Great concerns with flow assurance issues have been raised by the oil and gas industry, while the industry is increasingly moving to deepwater reservoirs. Gas hydrate blockages are one of the most common risks for the long distance offshore gas and oil production transport pipelines. Various types of hydrate inhibitors are usually deployed to ensure unimpeded flow of hydrocarbons. At present hydrate inhibitors are injected at the upstream of the pipelines according to approximate assessment of the flowing conditions including the produced water cut and the hydrate phase boundary that is determined based on the worst temperature and pressure conditions, without any means of monitoring the actual degree of inhibition along the pipeline. A novel technique has been developed to optimize the injection of hydrate inhibitors by monitoring the actual hydrate safety margin (i.e., degree of inhibition), which makes it possible to reduce unnecessary cost and potential impact on the environment.

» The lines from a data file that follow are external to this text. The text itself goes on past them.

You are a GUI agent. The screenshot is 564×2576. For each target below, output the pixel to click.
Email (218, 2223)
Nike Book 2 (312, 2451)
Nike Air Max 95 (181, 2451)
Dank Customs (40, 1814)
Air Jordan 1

It measures the acoustic velocity and electrical conductivity of downstream aqueous samples and then determines both the inhibitor concentration and salt concentration through a trained artificial neural network. The hydrate phase boundary, hence the hydrate safety margin, are finally determined by an integrated in-house thermodynamic model using the determined salt and inhibitor concentrations. Its performance has been intensively evaluated using synthetic samples and real produced water samples by the authors and some oil & gas and service companies. This communication reports the success in development of the hydrate inhibition monitoring system. Results of the evaluation demonstrate that the system can be used for different inhibition systems including methanol-salt systems, mono ethylene glycol- salt systems, and kinetic hydrate inhibitor-salt systems with an acceptable measurement accuracy.